La Virgen al Socorro
Llegó la virgen a socorrer a la jerarquía enviada por Roma. En el Tepeyac, donde por siglos los indios habían adorado una diosa a la que llamaban Nuestra Madre, Tonantzin, en náhuatl, de pronto una imagen de la Guadalupana española comenzó a hacer milagros, según aceptaba el arzobispo. Que era semejante a la española lo afirma el virrey Martín Enríquez en 1575. Pero, cuando por cédula real se debió pagar por el uso de la imagen española, se colocó en su lugar la pintada por Marcos Cipac de Aquino. Todavía no se afirmaba que se hubiera aparecido, pues vivían todos los que conocían al pintor, pero cien años después, cuando ya nadie podía testificar en contrario, se publicó el primer relato aparicionista. Los franciscanos fueron rebasados por la habilidad milenaria de la iglesia.
Hoy, como entonces, el arzobispo dice en la misa del domingo 2 de junio que la virgen le entregó a él la custodia de su imagen, y cualquiera pensaría que se le apareció. Lo único cierto son los ríos de monedas que los pobres depositan a la virgen (y que ella no necesita ni usa) y el gigantesco poder que da la posesión de esa imagen creada por un pueblo urgido de protección y de madre.
•••••
* _Requisito_
Transcribe literalmente el tramo del texto sobre la imagen guadalupana que va desde "Hoy, como entonces, el" hasta "y de madre.".

* _Contenido del conjunto_
•••••
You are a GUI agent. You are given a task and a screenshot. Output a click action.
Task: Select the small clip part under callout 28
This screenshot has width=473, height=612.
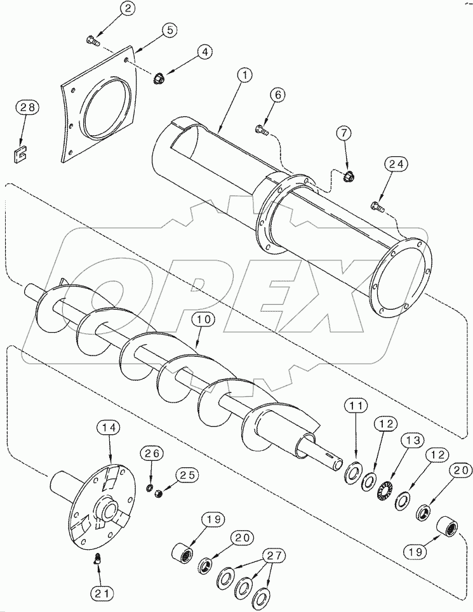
•••••
* _Respuesta_
Hoy, como entonces, el arzobispo dice en la misa del domingo 2 de junio que la virgen le entregó a él la custodia de su imagen, y cualquiera pensaría que se le apareció. Lo único cierto son los ríos de monedas que los pobres depositan a la virgen (y que ella no necesita ni usa) y el gigantesco poder que da la posesión de esa imagen creada por un pueblo urgido de protección y de madre.